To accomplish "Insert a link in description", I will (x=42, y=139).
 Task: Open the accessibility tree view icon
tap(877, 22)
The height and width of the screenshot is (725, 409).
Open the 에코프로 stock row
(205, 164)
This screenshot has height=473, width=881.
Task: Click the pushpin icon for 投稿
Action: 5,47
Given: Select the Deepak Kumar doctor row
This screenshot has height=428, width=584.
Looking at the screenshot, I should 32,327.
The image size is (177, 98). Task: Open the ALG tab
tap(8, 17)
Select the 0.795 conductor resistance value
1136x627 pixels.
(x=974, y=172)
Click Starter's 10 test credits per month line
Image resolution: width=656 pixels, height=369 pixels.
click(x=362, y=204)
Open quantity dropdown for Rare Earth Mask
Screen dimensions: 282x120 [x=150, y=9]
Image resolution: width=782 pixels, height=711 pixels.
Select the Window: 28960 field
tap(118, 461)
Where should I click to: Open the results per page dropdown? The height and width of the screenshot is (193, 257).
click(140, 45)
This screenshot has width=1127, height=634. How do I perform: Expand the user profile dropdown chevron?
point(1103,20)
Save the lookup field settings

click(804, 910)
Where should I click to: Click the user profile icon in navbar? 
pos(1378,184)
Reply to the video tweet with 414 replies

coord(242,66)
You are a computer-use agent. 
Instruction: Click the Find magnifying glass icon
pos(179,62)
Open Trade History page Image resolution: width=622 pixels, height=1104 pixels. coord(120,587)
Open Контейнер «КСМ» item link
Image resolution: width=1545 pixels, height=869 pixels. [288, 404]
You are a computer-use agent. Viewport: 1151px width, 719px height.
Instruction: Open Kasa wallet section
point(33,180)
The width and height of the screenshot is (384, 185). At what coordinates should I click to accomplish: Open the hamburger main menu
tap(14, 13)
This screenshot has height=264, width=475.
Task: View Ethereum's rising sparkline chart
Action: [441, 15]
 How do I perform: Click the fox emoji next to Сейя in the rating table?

***

Nothing in the data may differ; print all of it exactly as written.

RESPONSE AREA —
To accomplish "Insert a link in description", I will (x=42, y=139).
 Task: Open the accessibility tree view icon
tap(877, 22)
The height and width of the screenshot is (725, 409).
Open the 에코프로 stock row
(205, 164)
This screenshot has height=473, width=881.
Task: Click the pushpin icon for 投稿
Action: 5,47
Given: Select the Deepak Kumar doctor row
This screenshot has height=428, width=584.
Looking at the screenshot, I should 32,327.
The image size is (177, 98). Task: Open the ALG tab
tap(8, 17)
Select the 0.795 conductor resistance value
1136x627 pixels.
(x=974, y=172)
Click Starter's 10 test credits per month line
Image resolution: width=656 pixels, height=369 pixels.
click(x=362, y=204)
Open quantity dropdown for Rare Earth Mask
Screen dimensions: 282x120 [x=150, y=9]
Image resolution: width=782 pixels, height=711 pixels.
Select the Window: 28960 field
tap(118, 461)
Where should I click to: Open the results per page dropdown? The height and width of the screenshot is (193, 257).
click(140, 45)
This screenshot has width=1127, height=634. How do I perform: Expand the user profile dropdown chevron?
point(1103,20)
Save the lookup field settings

click(804, 910)
Where should I click to: Click the user profile icon in navbar? 
pos(1378,184)
Reply to the video tweet with 414 replies

coord(242,66)
You are a computer-use agent. 
Instruction: Click the Find magnifying glass icon
pos(179,62)
Open Trade History page Image resolution: width=622 pixels, height=1104 pixels. coord(120,587)
Open Контейнер «КСМ» item link
Image resolution: width=1545 pixels, height=869 pixels. [288, 404]
You are a computer-use agent. Viewport: 1151px width, 719px height.
Instruction: Open Kasa wallet section
point(33,180)
The width and height of the screenshot is (384, 185). At what coordinates should I click to accomplish: Open the hamburger main menu
tap(14, 13)
This screenshot has height=264, width=475.
Task: View Ethereum's rising sparkline chart
Action: [441, 15]
 How do I perform: Click the fox emoji next to Сейя in the rating table?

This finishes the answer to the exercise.